The last two letters of our school stand for science and technology, so to say that we not only meet it but also live it is a more accurate description of a typical KAISTian. Indeed, the name KAIST gives many outsiders (that my acquaintances and I have personally come across) the impression that it is densely populated with intellectually gifted people staying up late at night at their labs or offices. How many of the vast majority that we call “the public” are capable of communicating with scientists and engineers? But thinking the other way around, how much of the complex society can we precisely describe with scientific knowledge alone? How many of its demanding problems can be addressed with technological progress only? How many scientists find themselves misunderstood, disregarded, or even unnoticed?
Here is an attempt at explaining the gap between science and the public. As science and technology both progress and the resulting body of knowledge accumulates rapidly, it is becoming harder and harder for one to know much, let alone most, of scientia. Polymaths were not uncommon even in the last century, but, as Edward Carr, The Economist’s foreign editor, describes it, “…now they are an endangered species.” Eventually, the sciences as well as many other disciplines became a place for experts and specialist who further accelerated the accumulation of their relevant bodies of knowledge. Such acceleration brought with it many benefits; listing them would require more than the entire issue of this month’s The KAIST Herald. When science is the only component of the society accelerating and turns a blind eye to the real questions, real problems, and real demands of the rest of the society, it is time that we give the relationship between them some deep thought.
What can happen then? Consider, for example, the latest technology – say, three-dimensional (3D) printing. Because it is new to everyone, it has a different meaning for each person. Defense specialists may view it as a potential threat for its capability to produce weapons; humanitarian activists may see it as an opportunity to help third world countries for its capability to produce food from ink; prospective startups may deem it as a chance to try their prototype products; policymakers may regard it as a complex intertwining matter of legalizing, regulating, auditing, and monitoring. It is only natural and necessary that people formulate strikingly different opinions about the same technology. These difference can oftentimes lead to clashes of interested parties and stakeholders alike.

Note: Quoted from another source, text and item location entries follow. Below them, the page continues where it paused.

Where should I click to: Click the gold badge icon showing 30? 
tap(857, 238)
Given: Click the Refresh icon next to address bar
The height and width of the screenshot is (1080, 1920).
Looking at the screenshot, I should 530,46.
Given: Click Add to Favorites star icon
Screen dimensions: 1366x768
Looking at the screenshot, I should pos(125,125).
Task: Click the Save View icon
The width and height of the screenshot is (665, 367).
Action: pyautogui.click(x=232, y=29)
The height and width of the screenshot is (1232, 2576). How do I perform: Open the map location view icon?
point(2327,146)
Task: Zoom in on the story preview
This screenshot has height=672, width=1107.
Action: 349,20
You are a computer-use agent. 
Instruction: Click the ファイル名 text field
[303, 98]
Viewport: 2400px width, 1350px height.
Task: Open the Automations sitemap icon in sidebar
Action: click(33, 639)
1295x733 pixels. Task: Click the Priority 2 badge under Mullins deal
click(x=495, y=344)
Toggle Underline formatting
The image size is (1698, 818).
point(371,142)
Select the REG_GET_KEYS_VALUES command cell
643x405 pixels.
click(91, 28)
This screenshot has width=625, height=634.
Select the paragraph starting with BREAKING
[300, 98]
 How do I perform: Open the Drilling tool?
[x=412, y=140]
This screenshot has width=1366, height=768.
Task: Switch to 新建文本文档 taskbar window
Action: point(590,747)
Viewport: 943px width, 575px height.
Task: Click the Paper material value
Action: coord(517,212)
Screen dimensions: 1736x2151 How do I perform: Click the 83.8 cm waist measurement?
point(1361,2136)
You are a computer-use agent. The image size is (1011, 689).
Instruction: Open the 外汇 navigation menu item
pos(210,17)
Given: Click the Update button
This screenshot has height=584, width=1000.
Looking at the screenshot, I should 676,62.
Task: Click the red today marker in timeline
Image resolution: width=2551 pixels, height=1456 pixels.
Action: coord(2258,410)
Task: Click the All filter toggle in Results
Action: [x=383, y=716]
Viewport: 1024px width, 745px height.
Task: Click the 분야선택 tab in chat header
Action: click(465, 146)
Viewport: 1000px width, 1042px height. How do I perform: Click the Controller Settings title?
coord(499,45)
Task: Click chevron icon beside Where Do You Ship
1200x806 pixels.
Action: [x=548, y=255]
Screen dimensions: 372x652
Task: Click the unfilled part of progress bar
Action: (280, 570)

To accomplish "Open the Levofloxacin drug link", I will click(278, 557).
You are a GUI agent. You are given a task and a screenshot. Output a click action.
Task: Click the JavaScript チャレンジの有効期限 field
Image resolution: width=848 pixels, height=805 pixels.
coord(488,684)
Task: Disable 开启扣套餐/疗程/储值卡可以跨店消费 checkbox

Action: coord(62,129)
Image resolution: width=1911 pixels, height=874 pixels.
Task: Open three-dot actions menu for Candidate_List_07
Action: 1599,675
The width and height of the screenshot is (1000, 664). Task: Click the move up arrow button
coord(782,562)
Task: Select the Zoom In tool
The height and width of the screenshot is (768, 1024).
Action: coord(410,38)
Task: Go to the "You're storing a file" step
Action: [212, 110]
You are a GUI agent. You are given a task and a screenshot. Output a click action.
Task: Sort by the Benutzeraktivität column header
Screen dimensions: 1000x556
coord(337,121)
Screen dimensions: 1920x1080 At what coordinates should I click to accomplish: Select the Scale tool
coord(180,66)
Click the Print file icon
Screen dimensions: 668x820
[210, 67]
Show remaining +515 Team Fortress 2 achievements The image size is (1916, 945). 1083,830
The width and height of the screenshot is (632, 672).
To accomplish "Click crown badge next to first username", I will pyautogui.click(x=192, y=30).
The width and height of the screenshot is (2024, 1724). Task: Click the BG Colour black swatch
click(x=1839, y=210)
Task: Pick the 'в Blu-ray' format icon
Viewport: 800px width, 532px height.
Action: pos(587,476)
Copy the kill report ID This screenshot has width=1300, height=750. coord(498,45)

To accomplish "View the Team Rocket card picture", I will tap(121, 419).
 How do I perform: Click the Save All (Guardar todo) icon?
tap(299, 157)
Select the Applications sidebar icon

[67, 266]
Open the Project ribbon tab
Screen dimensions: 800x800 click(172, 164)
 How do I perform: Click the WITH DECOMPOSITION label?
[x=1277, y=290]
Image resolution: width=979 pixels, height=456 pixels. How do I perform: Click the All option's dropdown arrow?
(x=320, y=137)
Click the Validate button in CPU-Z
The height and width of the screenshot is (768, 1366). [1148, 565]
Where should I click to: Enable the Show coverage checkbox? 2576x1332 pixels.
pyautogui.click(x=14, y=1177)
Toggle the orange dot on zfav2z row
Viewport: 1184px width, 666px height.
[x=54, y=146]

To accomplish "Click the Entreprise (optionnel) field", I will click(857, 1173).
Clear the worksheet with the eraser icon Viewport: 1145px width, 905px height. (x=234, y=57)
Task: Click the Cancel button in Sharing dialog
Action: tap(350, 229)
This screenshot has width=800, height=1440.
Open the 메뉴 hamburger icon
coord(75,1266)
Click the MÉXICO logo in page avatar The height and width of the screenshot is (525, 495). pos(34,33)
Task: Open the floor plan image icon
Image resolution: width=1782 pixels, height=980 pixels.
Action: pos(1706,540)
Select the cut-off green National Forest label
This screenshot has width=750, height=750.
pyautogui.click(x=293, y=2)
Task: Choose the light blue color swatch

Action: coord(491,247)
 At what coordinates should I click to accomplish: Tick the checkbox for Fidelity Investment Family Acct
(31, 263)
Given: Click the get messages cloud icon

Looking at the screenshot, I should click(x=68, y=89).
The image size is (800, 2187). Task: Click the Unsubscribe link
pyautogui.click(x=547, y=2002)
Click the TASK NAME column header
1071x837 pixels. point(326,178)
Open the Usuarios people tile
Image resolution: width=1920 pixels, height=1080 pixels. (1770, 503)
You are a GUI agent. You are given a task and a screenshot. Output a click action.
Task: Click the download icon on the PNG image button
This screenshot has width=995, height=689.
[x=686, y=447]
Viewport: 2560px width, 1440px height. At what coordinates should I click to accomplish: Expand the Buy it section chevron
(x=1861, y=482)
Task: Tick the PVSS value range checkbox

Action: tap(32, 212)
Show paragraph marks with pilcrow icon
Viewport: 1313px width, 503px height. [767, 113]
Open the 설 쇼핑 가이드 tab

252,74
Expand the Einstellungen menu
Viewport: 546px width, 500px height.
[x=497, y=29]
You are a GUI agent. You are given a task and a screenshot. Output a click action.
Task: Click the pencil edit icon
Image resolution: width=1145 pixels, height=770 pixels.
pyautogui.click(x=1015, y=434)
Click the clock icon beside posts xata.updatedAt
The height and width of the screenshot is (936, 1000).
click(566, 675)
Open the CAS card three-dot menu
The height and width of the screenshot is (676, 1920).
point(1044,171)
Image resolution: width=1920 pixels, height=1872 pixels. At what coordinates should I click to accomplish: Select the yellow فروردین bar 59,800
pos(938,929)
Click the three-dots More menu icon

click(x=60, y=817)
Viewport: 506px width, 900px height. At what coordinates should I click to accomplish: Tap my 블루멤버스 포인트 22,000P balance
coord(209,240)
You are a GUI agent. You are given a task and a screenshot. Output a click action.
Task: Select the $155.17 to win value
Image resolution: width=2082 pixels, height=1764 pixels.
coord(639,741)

This time, consider an existing technology that has impacted the public because of some mistake, unjustified belief, or accident – the more recent issues ranging from the Fukushima nuclear plant meltdown, mad cow disease, stem cell research, and avian or swine influenza, to the older, but persistent, issues such as alchemy, astrology, scientology, et cetera. This time, I leave it to you to recall whatever misconceptions, misunderstandings, myths, or prejudices that the aforementioned issues created in you or the people around you. In each case you relate to, try to put yourself in the position of a scientist and engineer and then, of the lay public. Can we say this is just “scientists not proactive enough in communicating to the public?” But what about all the public campaigns and television documentary programs? Can we, then, instead say that the problem lies in “the public who are not smart enough to understand science and its implications?” But then what can explain college entrance exams getting more difficult by the year? (refer to Massachusetts Institute of Technology’s entrance exam in the 60s)

Clearly, it is not just the matter of putting the blame on either side – science or the public. In fact, there may not be any sides to begin with. Rather, the illusory gap between the two is a result of great extents of specialization of what ought to be neighboring fields of study but were sometimes mistreated as separate and even unrelated disciplines. There probably lies the motivation for minor programs and graduate schools for science and technology policy; science, technology, and society; and science, technology, and sociology. A couple of pages on a monthly paper may not be enough to instill the spirit of holistically understanding science and the public together, but it surely is enough to start a whole trail of thoughts.